Pero no todo fue tan argentino: hubo mexicano. Saludo y visita a quienes gritamos codo a codo en 2012 y abrazados puteamos a Peña Nieto; solidaridad con quienes piensan en los 43 desaparecidos, reconocimiento a los que miran a México con ojos críticos y sin Televisa. Hay vida y sobrevivientes al 2012. Carne asada, pintada de manta, chela en la Plaza Dorrego, fernés, discusión y política con parrillero argentino. ¿Podíamos pedir más? Y sí, salidas con Campari al Guebara (no Guevara), choripán afuera del mercado, bondi a las 6 AM… como en los viejos tiempos.  Y no sólo eso: viaje al Uruguay con cruce por Colonia; Tres Cruces, curso en Punta del Este, caminata por la península, Tannat, Syrah, Chardonnay, Medio y medio, chivito, brótola, panqueque flameado… sonrisas, política y amigos en la tierra donde el mate es la prótesis del uruguayo. 

Y al volver, brevísima escala en el Lima, como para recordarle a uno que hay mundos que nunca deben olvidarse, pero también que la tierra es grande. Blanco espumoso con decoración mundial en una de las casas más acogedoras que conozco. Charla y actualización con Etienne... Cierto, cierto. Lima no cambia y sus políticos menos: Perú reincide y reelige a los que antes acusó de robo, a ver si esta vez sí hacen algo mejor. Curiosa mentalidad, esa que pondrá en algunos meses de nuevo a Keiko, Alan y otros viejos conocidos en la lucha por la presidencia de un país tan rico (y tan pobre) como el mío: Mi Perú, mi Argentina y mi América Latina repitiéndose. ¿Resultado de la ciega confianza o de la enorme ignorancia por control mediático? Caudillos, caudillos y pasión sin institución (¿o instrucción?).
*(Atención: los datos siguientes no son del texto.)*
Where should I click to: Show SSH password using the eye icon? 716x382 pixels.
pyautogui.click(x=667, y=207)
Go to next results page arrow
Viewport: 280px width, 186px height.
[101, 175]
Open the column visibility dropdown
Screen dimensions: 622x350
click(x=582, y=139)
Una Argentina, muchas Argentinas. Un Uruguay y muchos Uruguayes. Cientos de Perús y un viaje corto, gratificante y reflexivo en una realidad física complicada, con un pie que no se recupera por completo. Fue como quitar la pausa para dejar que corra la cinta (¿el disco, la memoria?) de mi historia con el Sur. Una vez pausada allá, a poner “play” a la burbuja de regreso. Es, al final, nuestra triste y humana historia: vivir en intermitencias entre mundos; intermitir entre burbujas. ¿A dónde saltaremos ahora?